Prabowo Alokasikan Rp5 Triliun untuk Tambah KRL Jabodetabek

Aruna9news.com, Jakarta – Presiden Prabowo Subianto menyatakan akan mengalokasikan anggaran sebesar Rp5 triliun kepada PT Kereta Api Indonesia (Persero) (KAI) guna menambah armada KRL di wilayah Jabodetabek. Langkah ini ditujukan untuk meningkatkan kapasitas dan pelayanan transportasi publik bagi masyarakat.

Komitmen tersebut disampaikan langsung kepada Direktur Utama KAI, Bobby Rasyidin, saat peresmian Stasiun Tanah Abang Baru di Jakarta Pusat. Dalam pertemuan itu, Bobby mengungkapkan kebutuhan anggaran untuk pengadaan rangkaian kereta baru mencapai sekitar US$9 juta atau setara Rp150 miliar per rangkaian.

Berdasarkan perhitungan tersebut, KAI sebelumnya mengajukan anggaran sekitar Rp4,8 triliun. Namun, Prabowo memutuskan untuk menyetujui sekaligus menaikkan alokasi menjadi Rp5 triliun guna mempercepat penambahan armada.

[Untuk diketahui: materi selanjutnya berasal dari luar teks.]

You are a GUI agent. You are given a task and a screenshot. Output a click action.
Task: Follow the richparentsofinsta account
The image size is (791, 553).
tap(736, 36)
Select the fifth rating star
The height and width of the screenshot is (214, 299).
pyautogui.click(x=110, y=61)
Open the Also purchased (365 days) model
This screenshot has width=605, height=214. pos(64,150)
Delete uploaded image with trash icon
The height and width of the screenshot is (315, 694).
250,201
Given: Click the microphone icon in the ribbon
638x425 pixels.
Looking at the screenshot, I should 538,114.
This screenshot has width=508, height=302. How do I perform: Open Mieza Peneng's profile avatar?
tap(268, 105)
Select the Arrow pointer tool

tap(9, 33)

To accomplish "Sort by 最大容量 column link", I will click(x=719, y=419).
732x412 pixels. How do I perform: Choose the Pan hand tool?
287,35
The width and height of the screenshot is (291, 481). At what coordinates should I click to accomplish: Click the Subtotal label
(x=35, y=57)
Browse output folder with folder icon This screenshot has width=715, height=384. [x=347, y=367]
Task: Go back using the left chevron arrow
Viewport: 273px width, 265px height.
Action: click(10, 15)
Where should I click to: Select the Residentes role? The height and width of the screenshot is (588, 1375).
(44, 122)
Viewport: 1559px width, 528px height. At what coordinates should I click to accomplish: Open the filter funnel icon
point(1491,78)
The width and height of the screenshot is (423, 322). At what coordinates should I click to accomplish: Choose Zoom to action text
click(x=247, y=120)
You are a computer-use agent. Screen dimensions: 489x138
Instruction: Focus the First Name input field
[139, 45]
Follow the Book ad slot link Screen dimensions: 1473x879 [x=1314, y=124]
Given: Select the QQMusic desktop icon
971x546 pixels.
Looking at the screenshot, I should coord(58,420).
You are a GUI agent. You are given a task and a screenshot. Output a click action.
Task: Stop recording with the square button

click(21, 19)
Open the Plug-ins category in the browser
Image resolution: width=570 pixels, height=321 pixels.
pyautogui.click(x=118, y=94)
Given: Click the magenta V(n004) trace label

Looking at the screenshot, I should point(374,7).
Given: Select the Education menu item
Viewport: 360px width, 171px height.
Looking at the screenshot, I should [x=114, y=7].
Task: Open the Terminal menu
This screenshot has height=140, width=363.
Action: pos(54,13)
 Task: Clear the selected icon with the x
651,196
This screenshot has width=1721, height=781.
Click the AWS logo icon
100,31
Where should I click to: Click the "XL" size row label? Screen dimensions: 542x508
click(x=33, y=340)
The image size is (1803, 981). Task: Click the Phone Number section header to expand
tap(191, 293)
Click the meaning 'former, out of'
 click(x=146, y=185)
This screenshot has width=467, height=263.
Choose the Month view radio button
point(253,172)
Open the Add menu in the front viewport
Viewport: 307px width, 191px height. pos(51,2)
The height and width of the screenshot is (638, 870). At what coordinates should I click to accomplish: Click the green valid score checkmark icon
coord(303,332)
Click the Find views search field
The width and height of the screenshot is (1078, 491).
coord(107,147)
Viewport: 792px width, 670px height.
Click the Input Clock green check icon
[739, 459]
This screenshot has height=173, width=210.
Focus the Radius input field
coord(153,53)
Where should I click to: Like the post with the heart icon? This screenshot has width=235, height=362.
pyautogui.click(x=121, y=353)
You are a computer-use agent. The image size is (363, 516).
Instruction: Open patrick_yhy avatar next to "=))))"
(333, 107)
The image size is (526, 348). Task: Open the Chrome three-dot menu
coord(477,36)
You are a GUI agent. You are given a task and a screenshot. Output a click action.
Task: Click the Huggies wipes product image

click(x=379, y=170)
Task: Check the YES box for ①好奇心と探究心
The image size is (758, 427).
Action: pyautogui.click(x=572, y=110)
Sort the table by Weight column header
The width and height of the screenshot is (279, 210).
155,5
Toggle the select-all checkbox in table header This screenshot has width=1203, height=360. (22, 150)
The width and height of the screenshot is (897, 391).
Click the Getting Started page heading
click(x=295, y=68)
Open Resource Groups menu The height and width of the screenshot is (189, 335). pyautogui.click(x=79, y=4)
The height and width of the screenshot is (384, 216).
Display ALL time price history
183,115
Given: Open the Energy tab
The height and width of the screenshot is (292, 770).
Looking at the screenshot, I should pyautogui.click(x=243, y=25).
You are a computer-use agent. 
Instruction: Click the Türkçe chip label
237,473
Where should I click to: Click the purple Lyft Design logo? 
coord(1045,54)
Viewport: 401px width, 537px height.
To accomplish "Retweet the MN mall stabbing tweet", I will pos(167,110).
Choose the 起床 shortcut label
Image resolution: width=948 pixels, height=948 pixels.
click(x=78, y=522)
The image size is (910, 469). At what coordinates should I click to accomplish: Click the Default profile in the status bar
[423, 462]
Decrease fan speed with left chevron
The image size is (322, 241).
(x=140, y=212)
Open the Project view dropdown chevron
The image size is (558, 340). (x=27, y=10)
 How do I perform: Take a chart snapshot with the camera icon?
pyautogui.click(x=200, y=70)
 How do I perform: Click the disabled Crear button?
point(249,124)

“Saya setujui, bahkan saya alokasikan Rp5 triliun,” ujar Prabowo.

Dana tersebut direncanakan untuk pengadaan hingga sekitar 30 rangkaian KRL baru. Awalnya, pihak KAI menyatakan mampu merealisasikan penambahan dalam waktu enam bulan. Namun, Presiden memberikan tenggat waktu hingga satu tahun agar pelaksanaan lebih realistis dan optimal.

Prabowo menegaskan bahwa pemerintah tidak akan ragu mengucurkan anggaran untuk sektor yang berdampak langsung pada masyarakat. Ia menilai kereta api merupakan moda transportasi penting, khususnya bagi kalangan menengah ke bawah.

“Kereta api sangat dibutuhkan masyarakat. Ke depan akan terus kita perluas dan perbesar,” tegasnya.

Penambahan armada ini diharapkan dapat mengurangi kepadatan penumpang serta meningkatkan kenyamanan dan aksesibilitas layanan KRL di kawasan Jabodetabek.